▶ Problem: If an entry includes an image, drop the image and copy the rest verbatim.

▶ Dataset entries:
>>>
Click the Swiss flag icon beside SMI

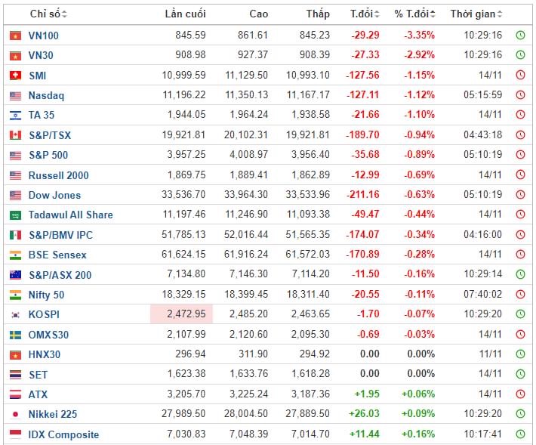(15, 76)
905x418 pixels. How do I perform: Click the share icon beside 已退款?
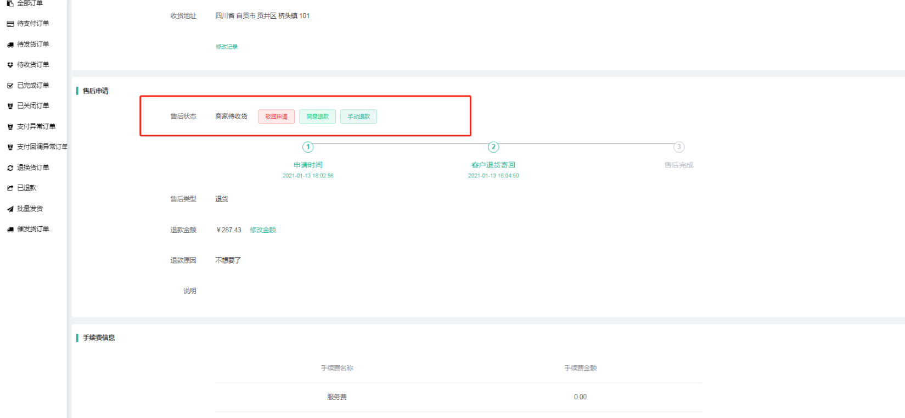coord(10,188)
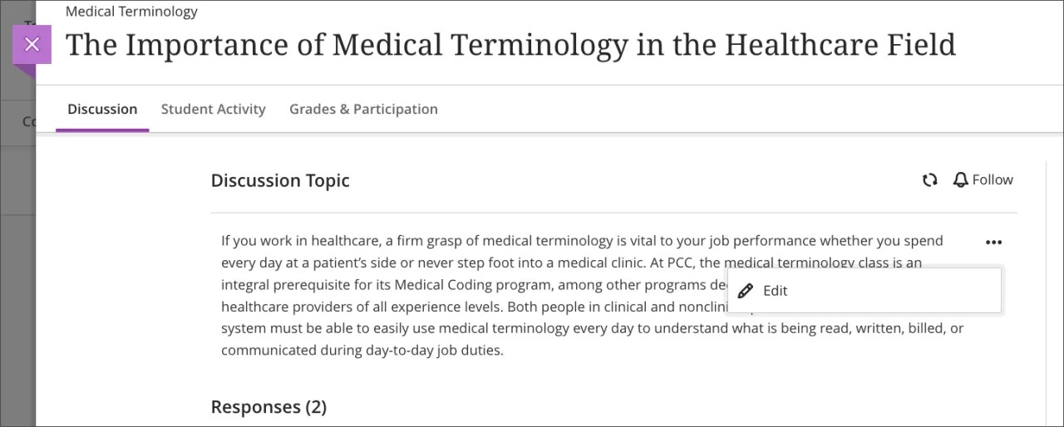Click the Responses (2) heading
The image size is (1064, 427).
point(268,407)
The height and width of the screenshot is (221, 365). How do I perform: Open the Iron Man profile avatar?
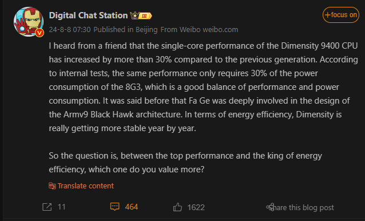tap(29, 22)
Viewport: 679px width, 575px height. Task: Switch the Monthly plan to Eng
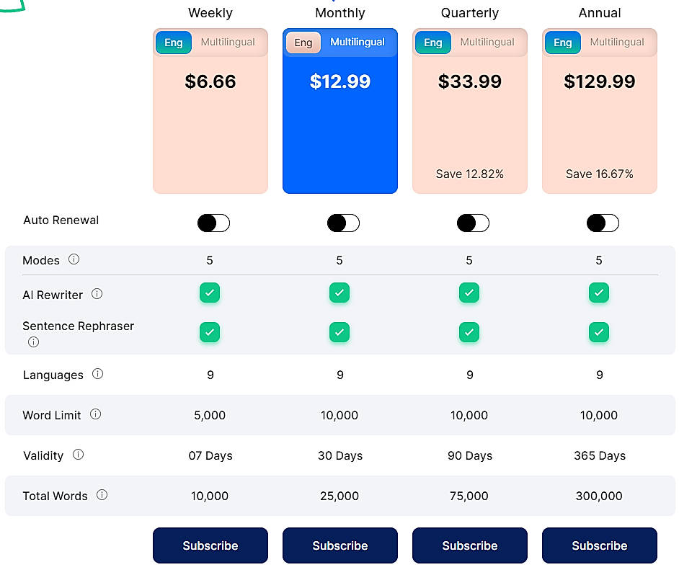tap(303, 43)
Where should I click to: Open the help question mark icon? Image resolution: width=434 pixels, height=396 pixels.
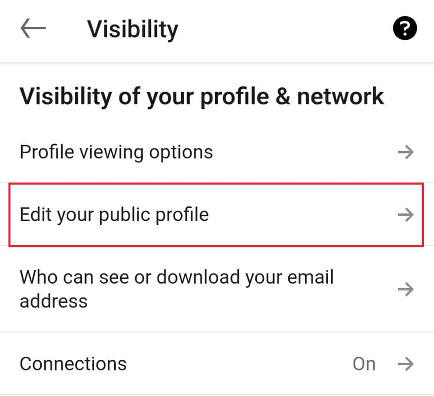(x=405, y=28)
<<<
▶ Finished task:
Click the Swiss flag icon beside SMI

(15, 76)
905x418 pixels. How do I perform: Click the share icon beside 已退款?
coord(10,188)
Click the Responses (2) heading
The image size is (1064, 427).
point(268,407)
The height and width of the screenshot is (221, 365). How do I perform: Open the Iron Man profile avatar?
tap(29, 22)
Viewport: 679px width, 575px height. Task: Switch the Monthly plan to Eng
tap(303, 43)
Where should I click to: Open the help question mark icon? Image resolution: width=434 pixels, height=396 pixels.
(x=405, y=28)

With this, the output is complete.